Yeah, so it's a safety study, of course. It's the initial dose escalation. We haven't disclosed yet what we're actually going to do with the siRNA, which we're very excited about. And, you know, again, in due time, we'll be talking about that. But the key thing is, you know, make sure that the drug is safe, evaluate how much C3 reduction we get in the systemic, and then, based on the data that we have, the evaluation as to whether this makes sense in a monotherapy setting or in combination with Empaveli to create next-generation products.
And then, the Beam partnership was something you announced a couple of years ago. Any updates that we can be expecting in the future?
Yeah. That has been a very exciting collaboration for us. We've generated quite a large mass of data by now that we haven't spoken about yet, but that, too, in the next year, we'll start sharing a lot more on.
Is there a certain indication that you think that would be most applicable in, or are you keeping things broad at this point?
Right now, we're not discussing any details, but much more to come.
Understood.
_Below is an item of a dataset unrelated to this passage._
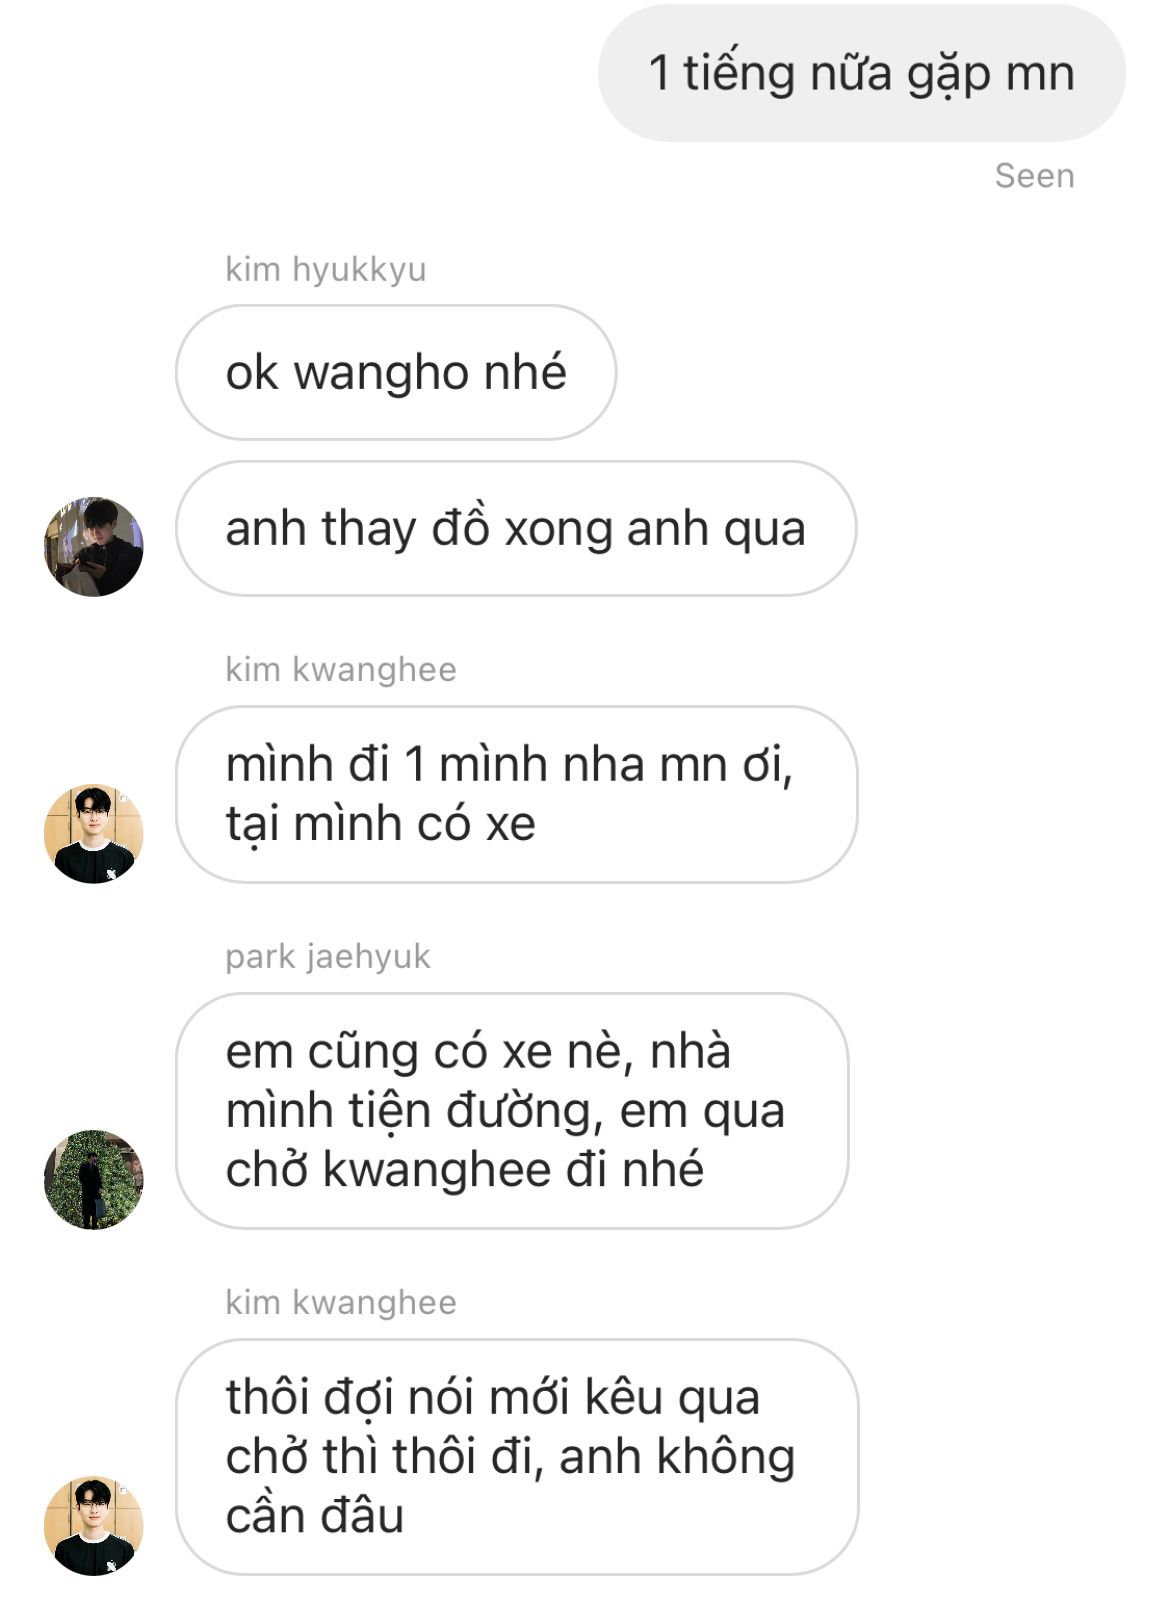1170x1607 pixels.
Task: Click the 'park jaehyuk' sender name
Action: point(328,956)
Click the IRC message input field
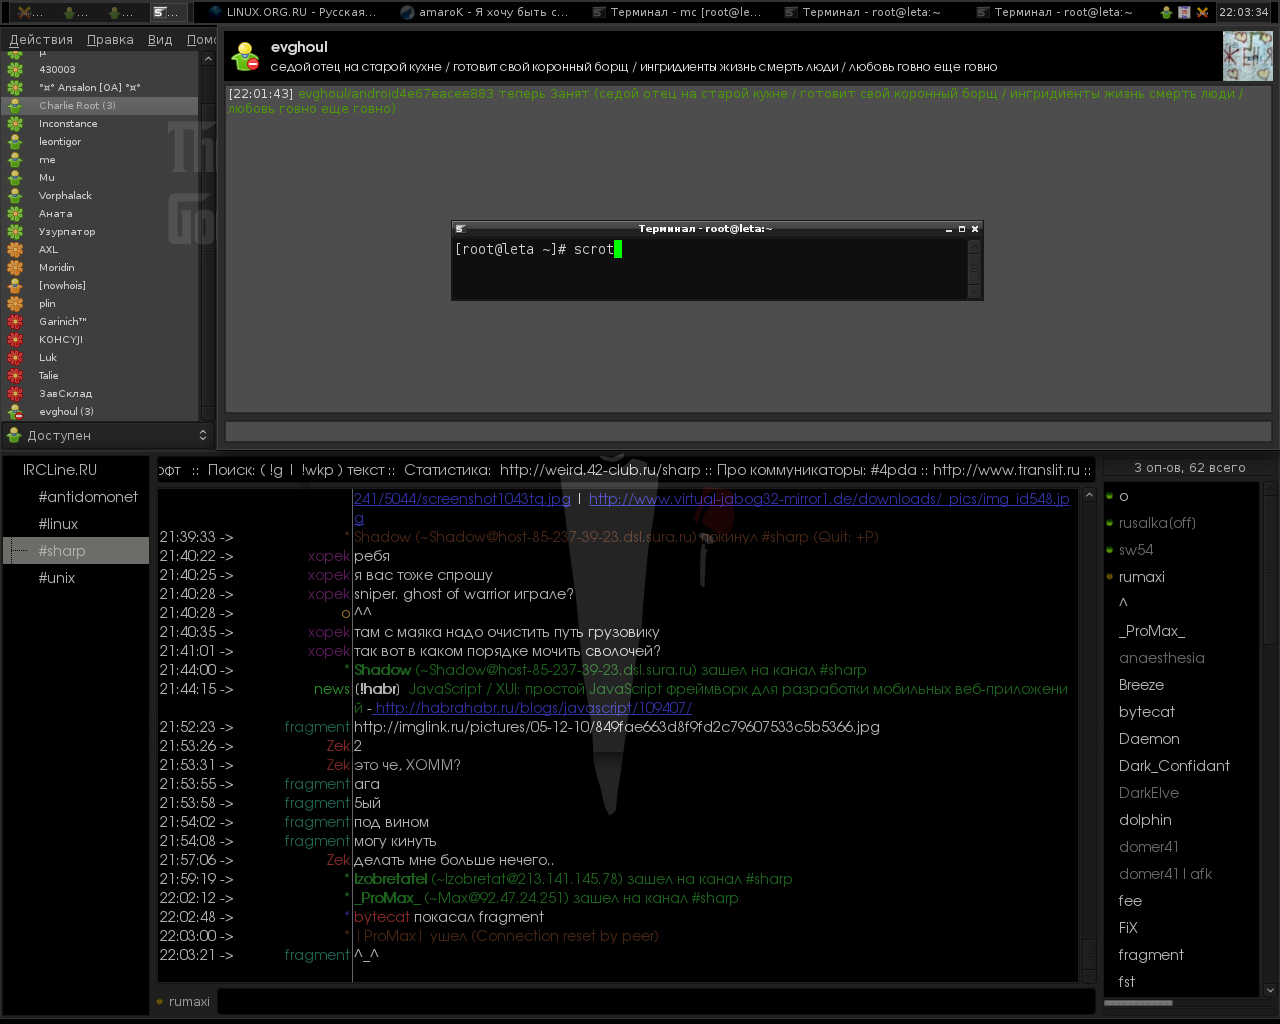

And then, on the balance sheet, so you've made some strides this year to clean things up. Kind of talk about the current status of the balance sheet and how you're feeling about your cash position?
Yeah, so sometimes, you know, one day you actually have to grow up as a company, and this, I think, was the moment we kind of grew up a little bit because this was what took out our major cash flow item from a capital structure point of view that went beyond operations. We had big amortization payments for our SFJ Pharmaceuticals debt, which was great at the time when we put it in place, but it needed to be changed out. So we did a deal with Sixth Street, this $375 million debt deal. And as you look at our operating expenses, sort of taking out the non-cash operating expenses, when you look at the total, it's more or less like our revenue.
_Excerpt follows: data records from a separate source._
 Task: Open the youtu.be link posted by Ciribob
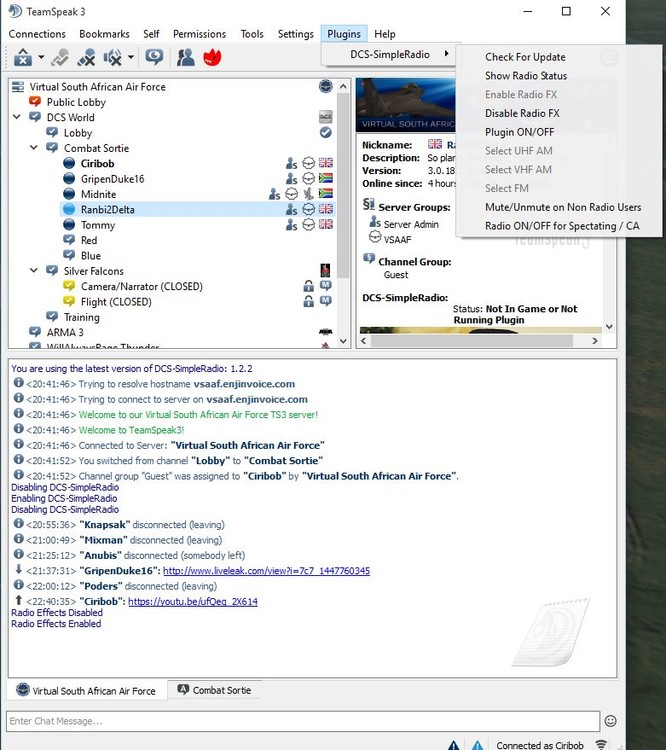click(x=193, y=601)
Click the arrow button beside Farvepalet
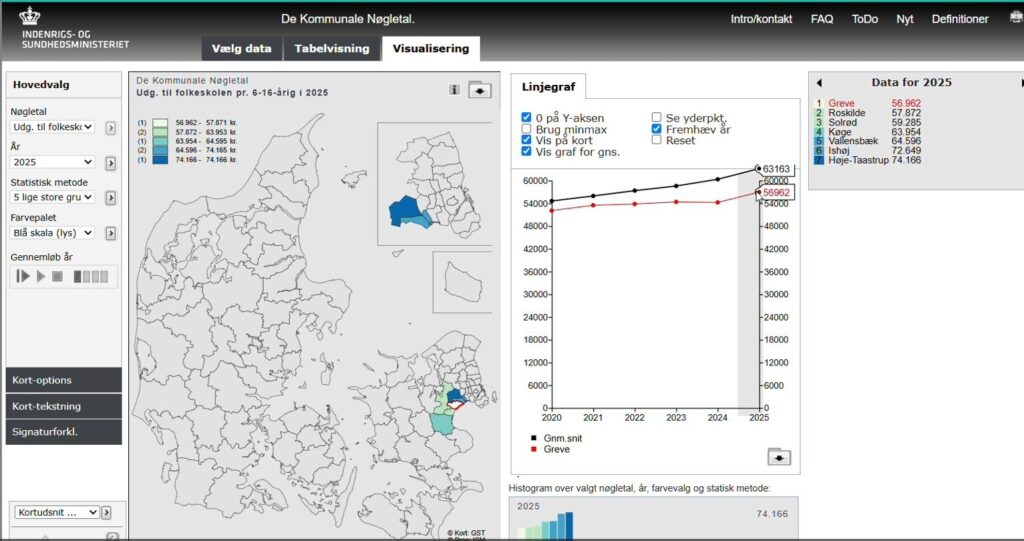The width and height of the screenshot is (1024, 541). pos(111,233)
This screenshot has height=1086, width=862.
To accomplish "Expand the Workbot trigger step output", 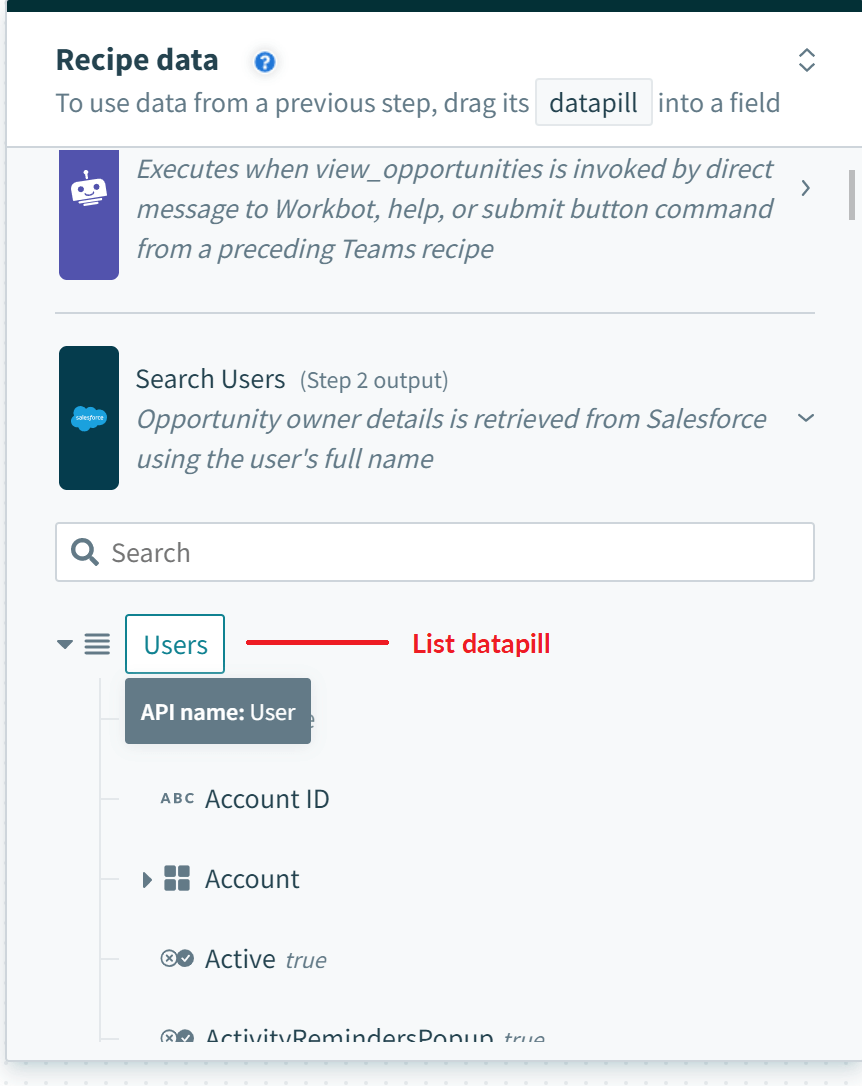I will [x=806, y=188].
The expenditures that we have now beyond that are interest expense and then working capital, which is the payables, right? We sort of financed the channel a little bit, right? That's just the nature of the beast. You know, from the perspective of trying to make ourselves independent as a company, which, you know, not every company really wants to do, but we're doing. We decided to go with Sixth Street, which is an exceptional group. You know, we have an interest-only loan from them. This $375 million that, you know, the term is until 2030.
So that was a great deal for us, and that's the moment we were able to say, you know, we think we can build this company independent of the capital markets.
Great. And so another kind of recent advancement, Adam Townsend's role had been expanded from chief commercial officer to include chief operating officer as well. Kind of, what drove that slight change with the management team?
Who's Adam Townsend?
Where is he?
No, Adam has done a fantastic job. Again, I think it was part of kind of taking on a larger role within the organization. It's of course operational in nature. We have all of the proper barriers between med affairs and the commercial deployment. And in the U.S., David Acheson is doing a fantastic job taking on the commercial role.
Great. And then, so just in the last minute here, you know, we've covered a lot today, but if you can kind of summarize for us why investors should be paying attention to Apellis over the next six to 12 months.
We are a company that is on a path to profitability with two potential blockbusters in the making that are going through great launches, a new indication for Empaveli coming around the corner, and a pipeline that sets us up to enter into a real new era for Apellis.